The war had one positive consequence—removing Saddam from power—and will have countless adverse ones. But the case against it is not in the numbers. It lies in the near-certain prediction that the world will be worse off for it. As CIA veteran Milt Bearden reminded us recently (with only slight historical license), in the 20C "no nation that launched a war against another sovereign nation ever won. And every nationalist-based insurgency against a foreign occupation ultimately succeeded." Why should the 21C be any different? Bush is building a world of mistrust and desolation that will not be easily mended. A fresh new wave of anti-Americanism is sweeping the planet today. No one should rejoice in this, for America matters and its estrangement is good for no one. This grave setback in international relations will be Bush's lasting legacy. Once "the worst president ever" retires to his ranch in Crawford, the world will be left to pick up the pieces of a broken trust.


A Personal Note   The debate has been divisive and emotional. For someone like me—hardly a knee-jerk pacifist, having supported military interventions in Somalia, Liberia, the Congo, and Afghanistan—the case against the war in Iraq is not an easy one.
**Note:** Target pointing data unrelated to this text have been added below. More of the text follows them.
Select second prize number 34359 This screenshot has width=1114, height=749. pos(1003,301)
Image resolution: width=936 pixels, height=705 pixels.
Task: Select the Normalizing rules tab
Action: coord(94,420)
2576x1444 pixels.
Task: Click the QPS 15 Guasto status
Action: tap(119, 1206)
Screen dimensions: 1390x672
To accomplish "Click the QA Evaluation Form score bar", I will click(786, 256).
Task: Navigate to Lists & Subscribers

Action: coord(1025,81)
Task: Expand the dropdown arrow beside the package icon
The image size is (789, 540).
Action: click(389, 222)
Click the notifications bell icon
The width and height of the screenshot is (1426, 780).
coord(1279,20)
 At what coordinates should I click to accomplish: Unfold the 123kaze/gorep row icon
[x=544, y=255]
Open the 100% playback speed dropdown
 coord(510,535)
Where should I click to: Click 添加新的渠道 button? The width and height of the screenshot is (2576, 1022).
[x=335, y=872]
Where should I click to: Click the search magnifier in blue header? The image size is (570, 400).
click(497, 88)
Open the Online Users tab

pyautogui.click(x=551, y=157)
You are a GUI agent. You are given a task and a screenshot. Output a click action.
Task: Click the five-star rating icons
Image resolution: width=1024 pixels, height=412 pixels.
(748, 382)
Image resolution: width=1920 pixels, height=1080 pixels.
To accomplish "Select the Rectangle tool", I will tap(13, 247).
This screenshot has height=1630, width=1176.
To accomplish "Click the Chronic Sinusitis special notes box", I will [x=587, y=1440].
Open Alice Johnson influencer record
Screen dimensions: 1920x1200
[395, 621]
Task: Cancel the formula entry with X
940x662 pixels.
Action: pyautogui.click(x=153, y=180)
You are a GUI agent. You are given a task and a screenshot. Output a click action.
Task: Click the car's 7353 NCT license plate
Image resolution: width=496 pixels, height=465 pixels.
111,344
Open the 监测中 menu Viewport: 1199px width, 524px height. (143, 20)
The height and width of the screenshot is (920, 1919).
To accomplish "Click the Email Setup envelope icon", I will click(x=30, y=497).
I will show in this article that, upon careful consideration of the evidence, the case for war collapses, both on principle and on practical grounds. The invasion was a huge miscalculation whose adverse consequences will greatly outweigh any potential benefit. My opponents will retort that I condone wife beating.

This gotcha argument is irresistible. Even I, not one to concede an inch to the other side, am sensitive to it. Indeed, it is not a pleasant thought that, had I had my way, Saddam would still be presiding over Iraq's misfortunes. My anti-war position is based purely on moral and political cost-benefit considerations. If that is too crass, how else should one go about it? Unfortunately, I have not seen any serious counterargument. I believe that the irresistibility of the gotcha line is the reason why. It has been the black hole of pro-war thinking. The endless pro-invasion screeds that fill the pages of The Weekly Standard and National Review offer, in lieu of reasoning, little more than wishful thinking and intellectual sleight-of-hand. Limbaugh, Hannity, O'Reilly and their Clear Channel/Fox News cohorts are entertaining buffoons who get paid to talk, not to think. Meanwhile, the intellectual heavyweights on the right have been too giddy with power to go to the effort of being intelligent.

If I have missed a serious pro-war argumentation that is not based on the empty WMD/terror threats, I am quite certain that the Bush people have missed it, too. All too often, the debate has been a sterile clash of unreasoned assertions. The pro-war camp has never dealt satisfactorily with a large number of questions (addressed in this article). For example, even if one is willing to suspend disbelief and picture a US-led democracy in Iraq, is one also to trust that, were the regime to be anti-American (a virtual certainty), the US would sheepishly acquiesce? Who in the world can believe such a thing?

The fatuity of much of the pro-war rhetoric gives me no comfort. As we all know, conservatives who cannot make it in the world of ideas settle for the next best thing, which is to run the country. Tom Lehrer may end up having the last word: "Though he may have won all the battles / We had all the good songs." I do not think so. As a US citizen, I will do what I have to do at the ballot box on November 2, 2004. May this article inspire the American voters among you to do the same and return the man from Crawford to his ranch.